───── Dataset rows ─────

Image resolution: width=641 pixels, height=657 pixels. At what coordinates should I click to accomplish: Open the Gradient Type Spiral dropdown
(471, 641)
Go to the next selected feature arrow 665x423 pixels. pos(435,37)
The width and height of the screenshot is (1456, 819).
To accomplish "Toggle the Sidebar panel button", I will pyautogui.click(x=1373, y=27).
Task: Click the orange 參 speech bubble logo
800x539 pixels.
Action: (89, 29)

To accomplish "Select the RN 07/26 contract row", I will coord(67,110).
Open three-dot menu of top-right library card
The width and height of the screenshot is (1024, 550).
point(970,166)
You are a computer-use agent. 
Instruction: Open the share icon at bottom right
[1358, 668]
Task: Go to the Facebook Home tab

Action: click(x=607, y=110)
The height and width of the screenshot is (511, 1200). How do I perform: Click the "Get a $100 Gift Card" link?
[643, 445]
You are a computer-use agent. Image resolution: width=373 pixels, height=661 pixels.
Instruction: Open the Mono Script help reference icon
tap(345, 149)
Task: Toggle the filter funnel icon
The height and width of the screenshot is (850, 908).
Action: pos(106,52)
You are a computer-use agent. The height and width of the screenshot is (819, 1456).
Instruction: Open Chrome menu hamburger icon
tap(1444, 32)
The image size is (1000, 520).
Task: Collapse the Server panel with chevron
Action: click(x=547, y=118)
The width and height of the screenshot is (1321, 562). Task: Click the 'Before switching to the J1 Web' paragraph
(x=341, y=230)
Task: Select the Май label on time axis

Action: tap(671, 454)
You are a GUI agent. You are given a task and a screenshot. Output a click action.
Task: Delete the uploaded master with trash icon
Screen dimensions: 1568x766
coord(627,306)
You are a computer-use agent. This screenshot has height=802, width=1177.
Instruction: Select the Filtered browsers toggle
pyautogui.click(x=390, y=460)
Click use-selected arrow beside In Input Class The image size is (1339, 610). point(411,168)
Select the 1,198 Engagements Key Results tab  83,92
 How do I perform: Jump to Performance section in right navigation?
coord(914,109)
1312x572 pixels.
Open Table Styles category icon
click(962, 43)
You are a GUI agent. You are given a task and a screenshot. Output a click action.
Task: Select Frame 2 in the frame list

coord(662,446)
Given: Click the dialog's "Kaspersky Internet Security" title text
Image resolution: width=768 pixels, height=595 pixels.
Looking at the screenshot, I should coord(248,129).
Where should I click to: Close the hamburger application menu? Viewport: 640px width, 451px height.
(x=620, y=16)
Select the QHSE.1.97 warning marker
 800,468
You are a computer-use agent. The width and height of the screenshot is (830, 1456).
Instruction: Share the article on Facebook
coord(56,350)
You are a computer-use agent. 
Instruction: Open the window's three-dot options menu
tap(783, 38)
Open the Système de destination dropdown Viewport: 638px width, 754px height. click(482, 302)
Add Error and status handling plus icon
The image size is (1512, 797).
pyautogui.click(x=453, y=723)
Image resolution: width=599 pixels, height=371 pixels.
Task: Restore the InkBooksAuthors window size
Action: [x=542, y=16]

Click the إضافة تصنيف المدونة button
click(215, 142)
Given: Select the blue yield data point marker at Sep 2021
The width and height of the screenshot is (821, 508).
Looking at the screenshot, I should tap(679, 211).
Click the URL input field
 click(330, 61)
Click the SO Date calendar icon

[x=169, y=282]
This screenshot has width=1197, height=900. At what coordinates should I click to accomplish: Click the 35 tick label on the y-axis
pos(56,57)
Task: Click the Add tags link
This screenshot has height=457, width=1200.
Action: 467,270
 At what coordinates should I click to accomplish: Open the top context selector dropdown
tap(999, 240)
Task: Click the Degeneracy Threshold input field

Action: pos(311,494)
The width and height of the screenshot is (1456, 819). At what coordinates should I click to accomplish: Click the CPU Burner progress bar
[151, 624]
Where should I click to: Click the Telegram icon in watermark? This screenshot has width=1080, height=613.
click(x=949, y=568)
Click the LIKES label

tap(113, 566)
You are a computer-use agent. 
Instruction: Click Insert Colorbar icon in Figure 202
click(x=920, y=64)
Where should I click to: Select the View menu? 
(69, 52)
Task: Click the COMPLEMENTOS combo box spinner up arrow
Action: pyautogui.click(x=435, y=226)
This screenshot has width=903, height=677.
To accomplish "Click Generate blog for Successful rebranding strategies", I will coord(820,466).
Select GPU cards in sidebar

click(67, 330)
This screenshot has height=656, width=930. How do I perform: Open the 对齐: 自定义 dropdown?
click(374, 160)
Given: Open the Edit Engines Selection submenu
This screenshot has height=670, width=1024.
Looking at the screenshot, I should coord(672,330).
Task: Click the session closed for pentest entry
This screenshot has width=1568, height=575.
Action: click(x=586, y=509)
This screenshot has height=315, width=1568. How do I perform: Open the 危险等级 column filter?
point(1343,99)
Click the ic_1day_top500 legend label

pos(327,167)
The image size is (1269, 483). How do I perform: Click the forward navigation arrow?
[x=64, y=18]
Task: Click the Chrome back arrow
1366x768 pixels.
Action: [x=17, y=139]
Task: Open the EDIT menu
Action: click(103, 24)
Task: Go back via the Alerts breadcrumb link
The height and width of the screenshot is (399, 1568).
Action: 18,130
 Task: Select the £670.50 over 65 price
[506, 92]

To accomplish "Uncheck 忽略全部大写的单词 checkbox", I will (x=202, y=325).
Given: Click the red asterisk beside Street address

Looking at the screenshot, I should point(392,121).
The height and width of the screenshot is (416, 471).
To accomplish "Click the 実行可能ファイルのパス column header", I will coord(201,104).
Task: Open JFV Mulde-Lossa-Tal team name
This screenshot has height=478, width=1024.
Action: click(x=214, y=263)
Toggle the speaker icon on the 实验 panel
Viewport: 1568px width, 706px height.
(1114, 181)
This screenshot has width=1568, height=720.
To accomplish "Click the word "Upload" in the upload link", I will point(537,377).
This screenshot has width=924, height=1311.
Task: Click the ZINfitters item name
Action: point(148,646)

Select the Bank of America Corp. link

─────

Exercise requirements: Recast every line of the data above as a JSON list of strings, one string per line, skipping blank lines.

Exercise result:
[
  "Image resolution: width=641 pixels, height=657 pixels. At what coordinates should I click to accomplish: Open the Gradient Type Spiral dropdown",
  "(471, 641)",
  "Go to the next selected feature arrow 665x423 pixels. pos(435,37)",
  "The width and height of the screenshot is (1456, 819).",
  "To accomplish \"Toggle the Sidebar panel button\", I will pyautogui.click(x=1373, y=27).",
  "Task: Click the orange 參 speech bubble logo",
  "800x539 pixels.",
  "Action: (89, 29)",
  "To accomplish \"Select the RN 07/26 contract row\", I will coord(67,110).",
  "Open three-dot menu of top-right library card",
  "The width and height of the screenshot is (1024, 550).",
  "point(970,166)",
  "You are a computer-use agent. ",
  "Instruction: Open the share icon at bottom right",
  "[1358, 668]",
  "Task: Go to the Facebook Home tab",
  "Action: click(x=607, y=110)",
  "The height and width of the screenshot is (511, 1200). How do I perform: Click the \"Get a $100 Gift Card\" link?",
  "[643, 445]",
  "You are a computer-use agent. Image resolution: width=373 pixels, height=661 pixels.",
  "Instruction: Open the Mono Script help reference icon",
  "tap(345, 149)",
  "Task: Toggle the filter funnel icon",
  "The height and width of the screenshot is (850, 908).",
  "Action: pos(106,52)",
  "You are a computer-use agent. The height and width of the screenshot is (819, 1456).",
  "Instruction: Open Chrome menu hamburger icon",
  "tap(1444, 32)",
  "The image size is (1000, 520).",
  "Task: Collapse the Server panel with chevron",
  "Action: click(x=547, y=118)",
  "The width and height of the screenshot is (1321, 562). Task: Click the 'Before switching to the J1 Web' paragraph",
  "(x=341, y=230)",
  "Task: Select the Май label on time axis",
  "Action: tap(671, 454)",
  "You are a GUI agent. You are given a task and a screenshot. Output a click action.",
  "Task: Delete the uploaded master with trash icon",
  "Screen dimensions: 1568x766",
  "coord(627,306)",
  "You are a computer-use agent. This screenshot has height=802, width=1177.",
  "Instruction: Select the Filtered browsers toggle",
  "pyautogui.click(x=390, y=460)",
  "Click use-selected arrow beside In Input Class The image size is (1339, 610). point(411,168)",
  "Select the 1,198 Engagements Key Results tab  83,92",
  " How do I perform: Jump to Performance section in right navigation?",
  "coord(914,109)",
  "1312x572 pixels.",
  "Open Table Styles category icon",
  "click(962, 43)",
  "You are a GUI agent. You are given a task and a screenshot. Output a click action.",
  "Task: Select Frame 2 in the frame list",
  "coord(662,446)",
  "Given: Click the dialog's \"Kaspersky Internet Security\" title text",
  "Image resolution: width=768 pixels, height=595 pixels.",
  "Looking at the screenshot, I should coord(248,129).",
  "Where should I click to: Close the hamburger application menu? Viewport: 640px width, 451px height.",
  "(x=620, y=16)",
  "Select the QHSE.1.97 warning marker",
  " 800,468",
  "You are a computer-use agent. The width and height of the screenshot is (830, 1456).",
  "Instruction: Share the article on Facebook",
  "coord(56,350)",
  "You are a computer-use agent. ",
  "Instruction: Open the window's three-dot options menu",
  "tap(783, 38)",
  "Open the Système de destination dropdown Viewport: 638px width, 754px height. click(482, 302)",
  "Add Error and status handling plus icon",
  "The image size is (1512, 797).",
  "pyautogui.click(x=453, y=723)",
  "Image resolution: width=599 pixels, height=371 pixels.",
  "Task: Restore the InkBooksAuthors window size",
  "Action: [x=542, y=16]",
  "Click the إضافة تصنيف المدونة button",
  "click(215, 142)",
  "Given: Select the blue yield data point marker at Sep 2021",
  "The width and height of the screenshot is (821, 508).",
  "Looking at the screenshot, I should tap(679, 211).",
  "Click the URL input field",
  " click(330, 61)",
  "Click the SO Date calendar icon",
  "[x=169, y=282]",
  "This screenshot has width=1197, height=900. At what coordinates should I click to accomplish: Click the 35 tick label on the y-axis",
  "pos(56,57)",
  "Task: Click the Add tags link",
  "This screenshot has height=457, width=1200.",
  "Action: 467,270",
  " At what coordinates should I click to accomplish: Open the top context selector dropdown",
  "tap(999, 240)",
  "Task: Click the Degeneracy Threshold input field",
  "Action: pos(311,494)",
  "The width and height of the screenshot is (1456, 819). At what coordinates should I click to accomplish: Click the CPU Burner progress bar",
  "[151, 624]",
  "Where should I click to: Click the Telegram icon in watermark? This screenshot has width=1080, height=613.",
  "click(x=949, y=568)",
  "Click the LIKES label",
  "tap(113, 566)",
  "You are a computer-use agent. ",
  "Instruction: Click Insert Colorbar icon in Figure 202",
  "click(x=920, y=64)",
  "Where should I click to: Select the View menu? ",
  "(69, 52)",
  "Task: Click the COMPLEMENTOS combo box spinner up arrow",
  "Action: pyautogui.click(x=435, y=226)",
  "This screenshot has width=903, height=677.",
  "To accomplish \"Click Generate blog for Successful rebranding strategies\", I will coord(820,466).",
  "Select GPU cards in sidebar",
  "click(67, 330)",
  "This screenshot has height=656, width=930. How do I perform: Open the 对齐: 自定义 dropdown?",
  "click(374, 160)",
  "Given: Open the Edit Engines Selection submenu",
  "This screenshot has height=670, width=1024.",
  "Looking at the screenshot, I should coord(672,330).",
  "Task: Click the session closed for pentest entry",
  "This screenshot has width=1568, height=575.",
  "Action: click(x=586, y=509)",
  "This screenshot has height=315, width=1568. How do I perform: Open the 危险等级 column filter?",
  "point(1343,99)",
  "Click the ic_1day_top500 legend label",
  "pos(327,167)",
  "The image size is (1269, 483). How do I perform: Click the forward navigation arrow?",
  "[x=64, y=18]",
  "Task: Click the Chrome back arrow",
  "1366x768 pixels.",
  "Action: [x=17, y=139]",
  "Task: Open the EDIT menu",
  "Action: click(103, 24)",
  "Task: Go back via the Alerts breadcrumb link",
  "The height and width of the screenshot is (399, 1568).",
  "Action: 18,130",
  " Task: Select the £670.50 over 65 price",
  "[506, 92]",
  "To accomplish \"Uncheck 忽略全部大写的单词 checkbox\", I will (x=202, y=325).",
  "Given: Click the red asterisk beside Street address",
  "Looking at the screenshot, I should point(392,121).",
  "The height and width of the screenshot is (416, 471).",
  "To accomplish \"Click the 実行可能ファイルのパス column header\", I will coord(201,104).",
  "Task: Open JFV Mulde-Lossa-Tal team name",
  "This screenshot has height=478, width=1024.",
  "Action: click(x=214, y=263)",
  "Toggle the speaker icon on the 实验 panel",
  "Viewport: 1568px width, 706px height.",
  "(1114, 181)",
  "This screenshot has width=1568, height=720.",
  "To accomplish \"Click the word \"Upload\" in the upload link\", I will point(537,377).",
  "This screenshot has width=924, height=1311.",
  "Task: Click the ZINfitters item name",
  "Action: point(148,646)",
  "Select the Bank of America Corp. link"
]